• **Directions for this task**: Check each line below for the word "agent", and copy those that have it.

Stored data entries
..............................

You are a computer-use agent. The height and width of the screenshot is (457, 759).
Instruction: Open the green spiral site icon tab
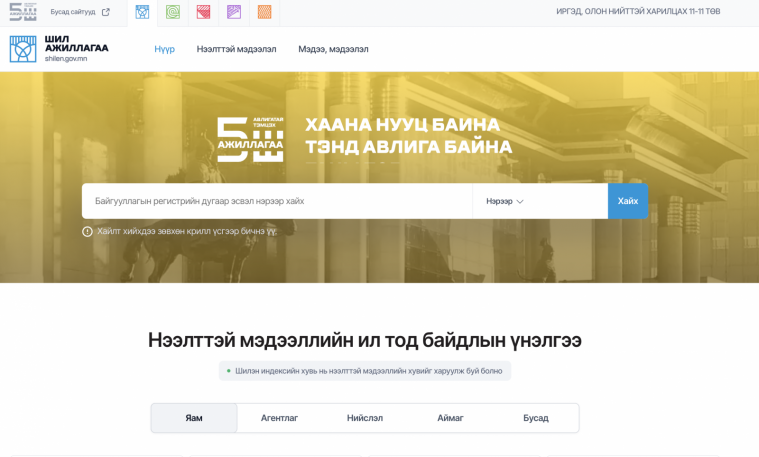(173, 12)
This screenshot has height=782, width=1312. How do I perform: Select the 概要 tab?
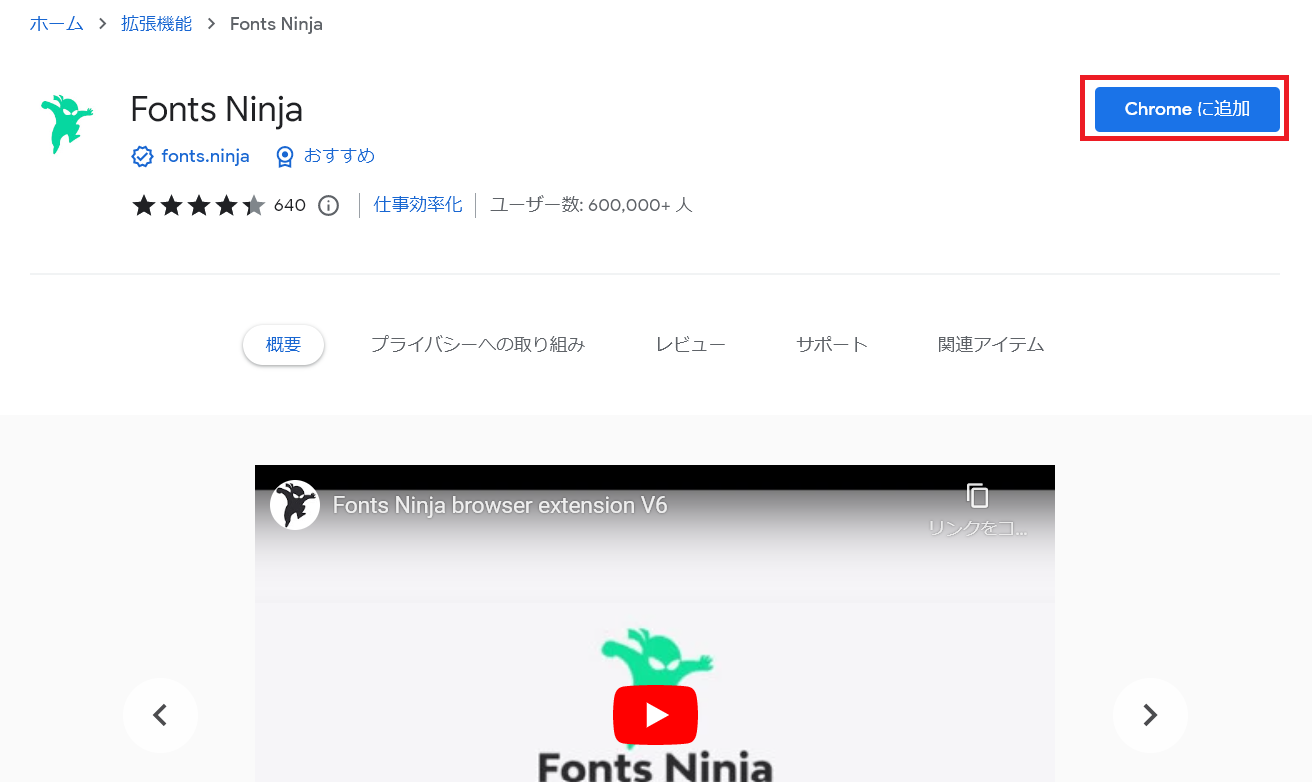tap(283, 344)
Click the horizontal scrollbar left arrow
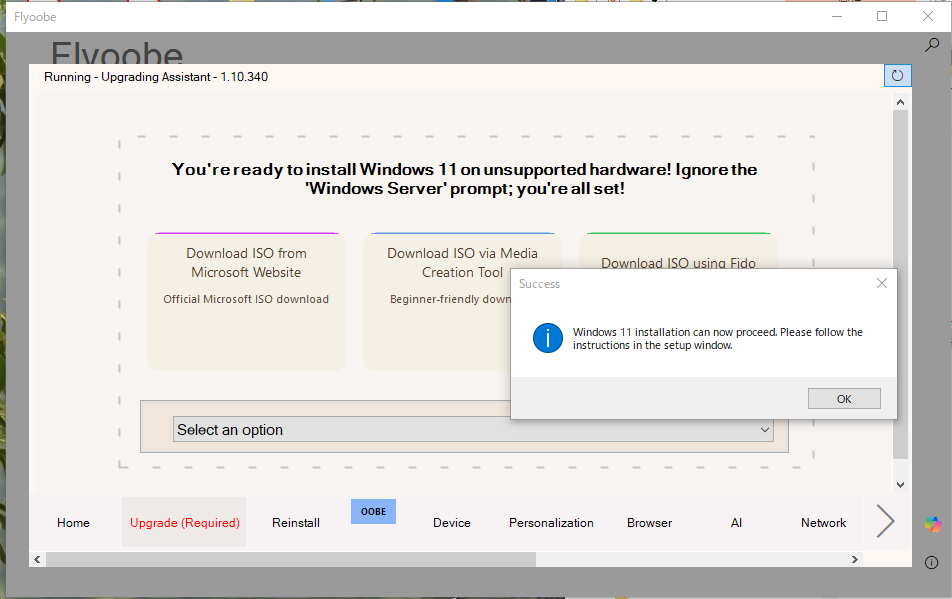 pos(37,559)
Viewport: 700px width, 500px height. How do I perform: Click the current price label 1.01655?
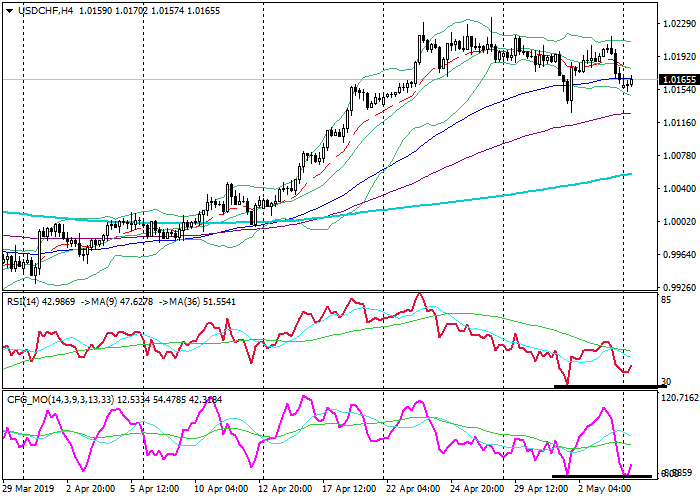tap(678, 79)

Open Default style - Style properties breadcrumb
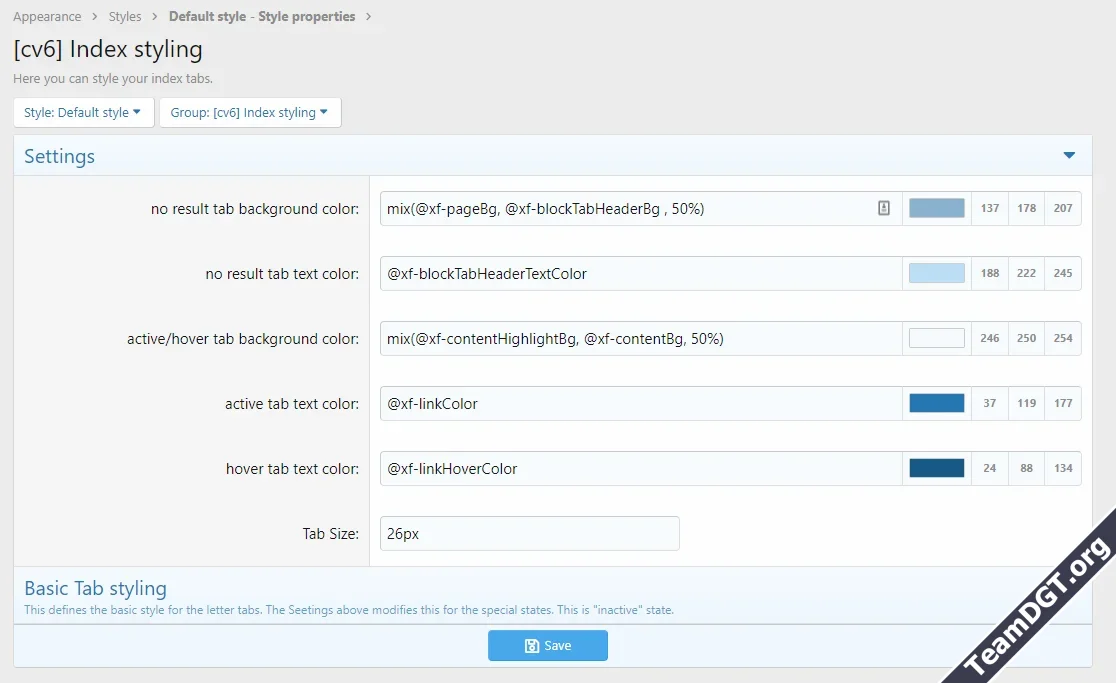261,17
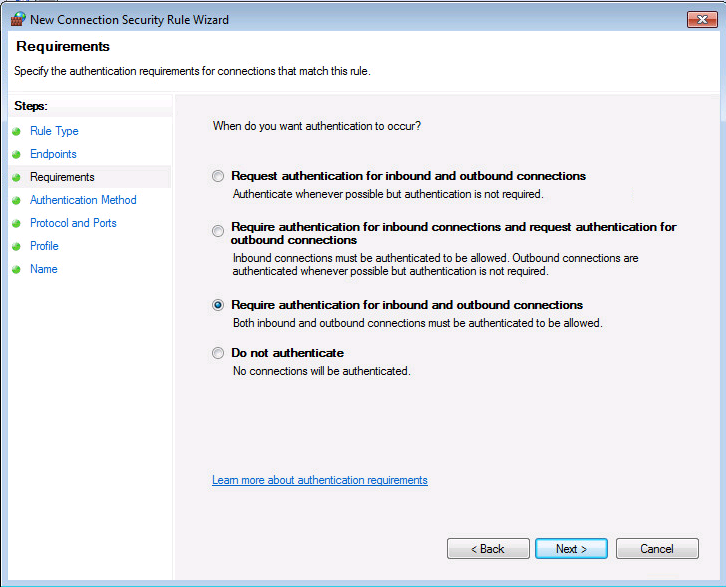Click the Next button
The height and width of the screenshot is (587, 726).
[x=571, y=549]
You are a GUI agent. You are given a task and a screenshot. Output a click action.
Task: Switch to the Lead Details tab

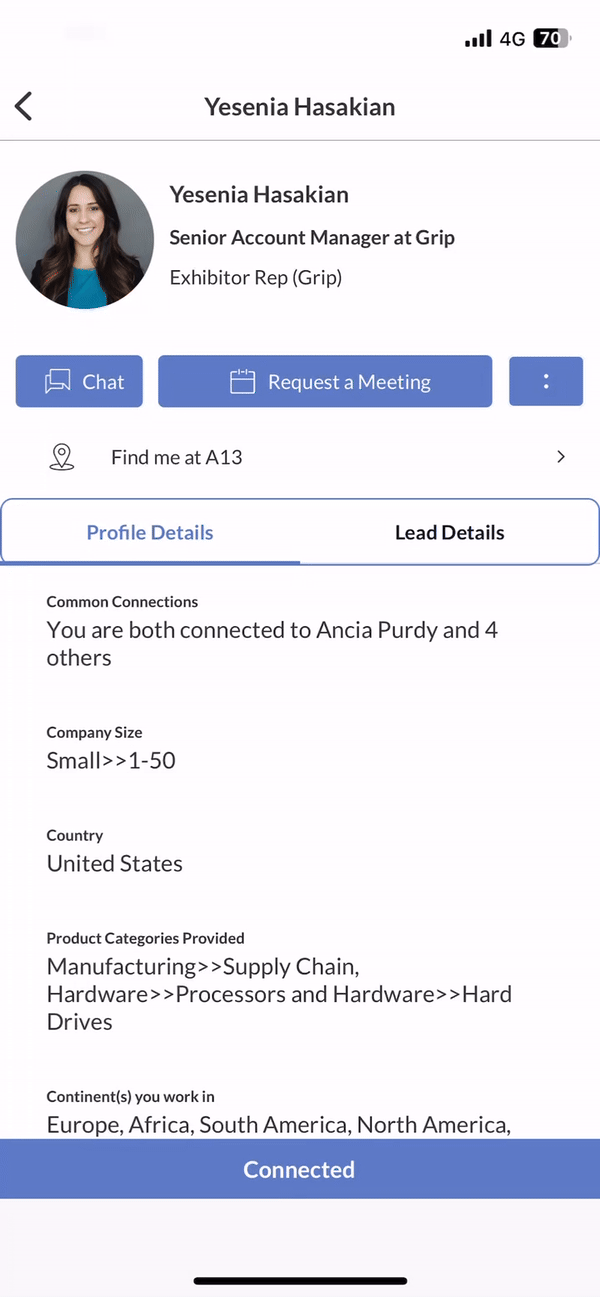point(449,533)
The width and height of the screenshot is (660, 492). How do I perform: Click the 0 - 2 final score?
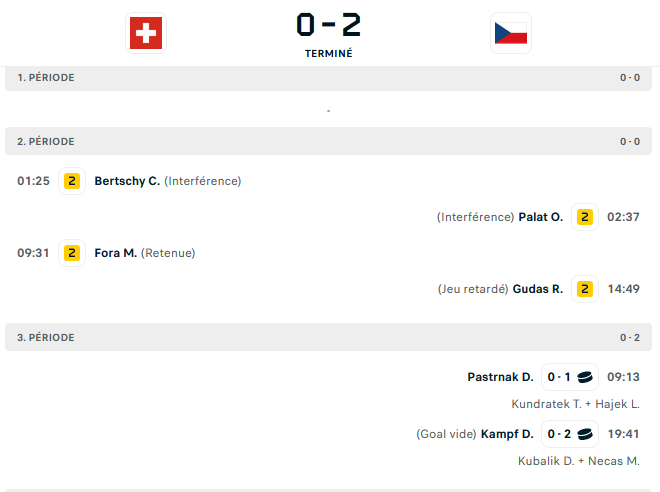point(328,24)
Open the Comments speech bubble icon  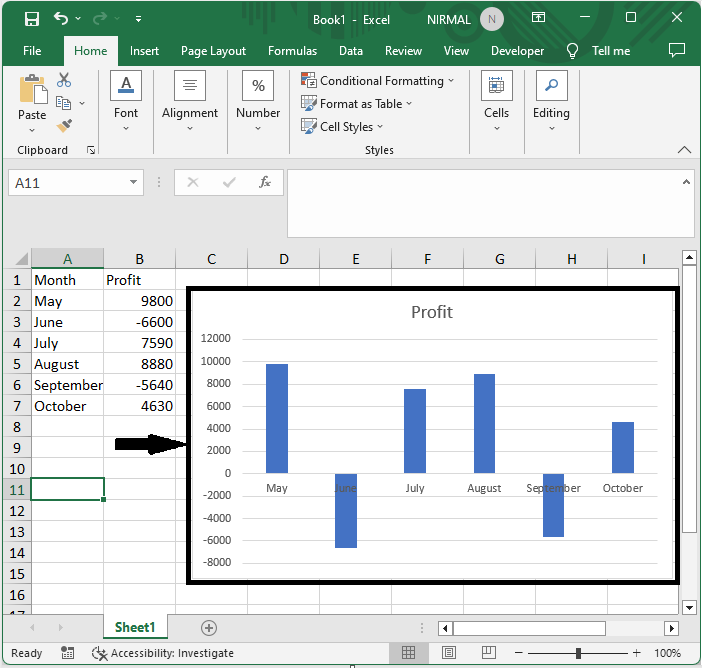point(677,50)
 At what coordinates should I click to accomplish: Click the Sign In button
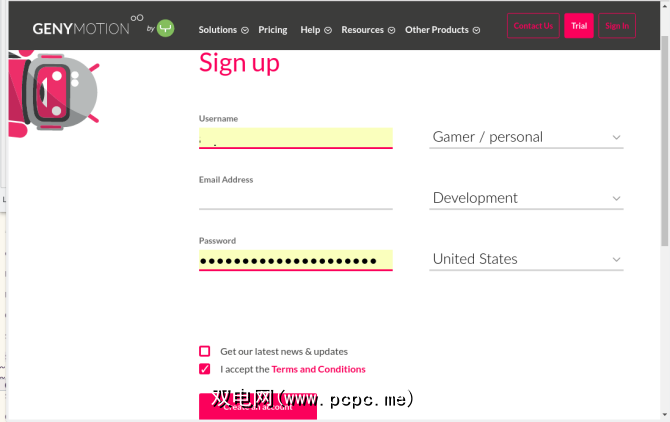coord(617,26)
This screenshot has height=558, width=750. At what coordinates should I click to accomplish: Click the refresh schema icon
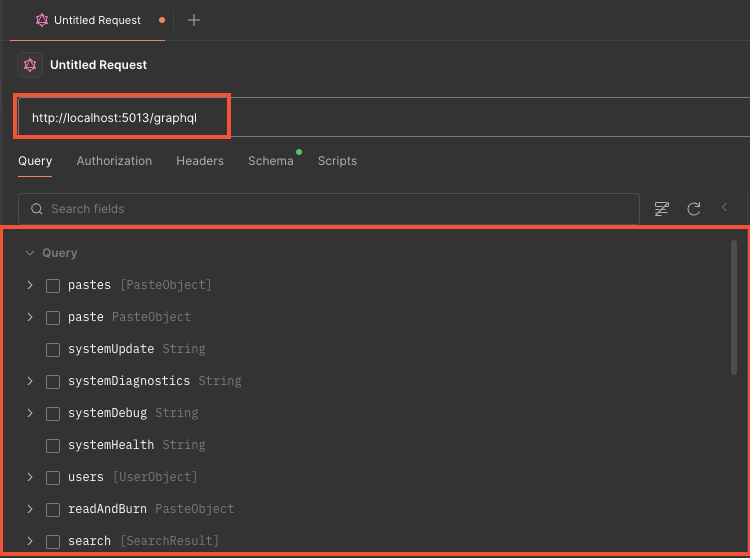(x=694, y=209)
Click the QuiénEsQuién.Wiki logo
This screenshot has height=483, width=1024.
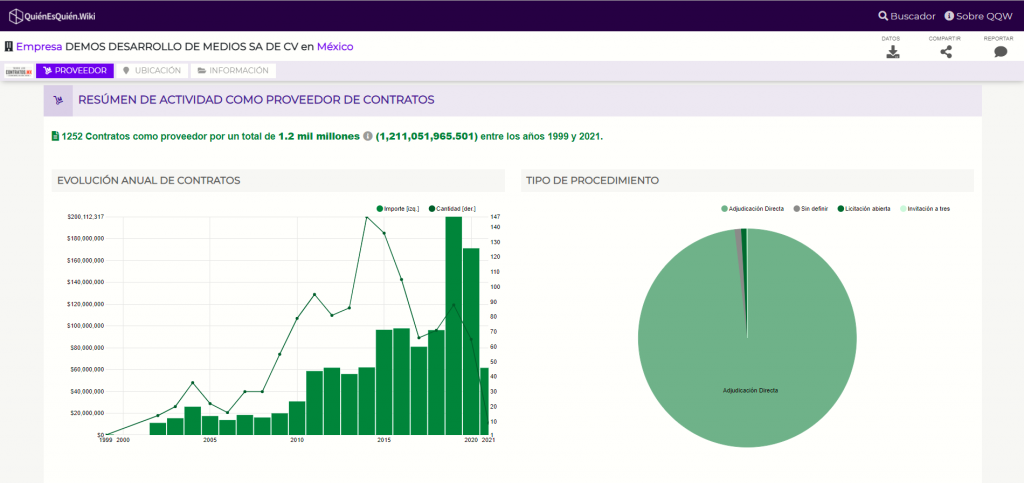46,16
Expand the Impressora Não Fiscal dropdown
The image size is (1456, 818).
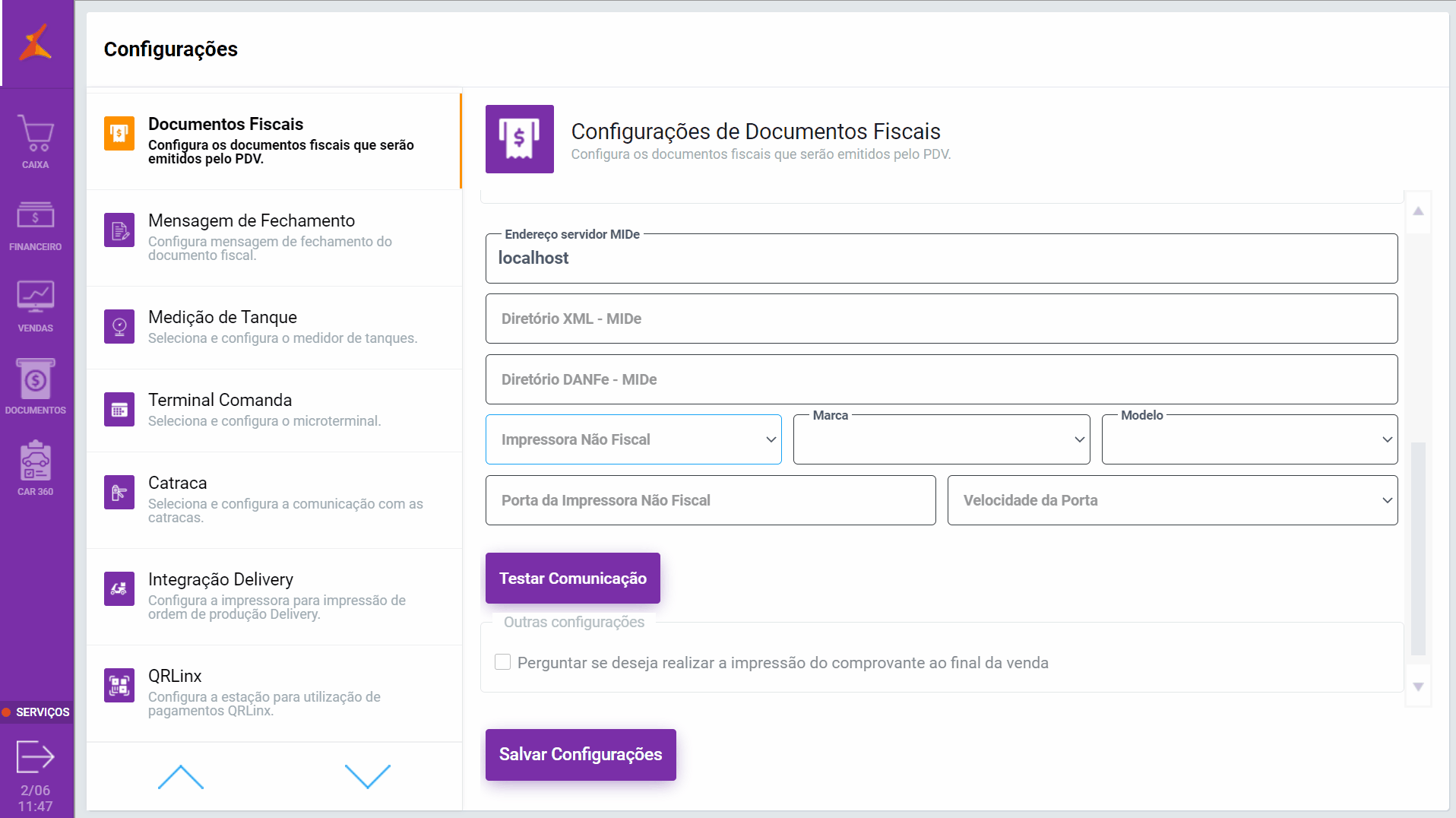tap(633, 439)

..............................

• **Completed task**:
You are a computer-use agent. The height and width of the screenshot is (457, 759).
You are a GUI agent. You are given a task and a screenshot. Output a click action.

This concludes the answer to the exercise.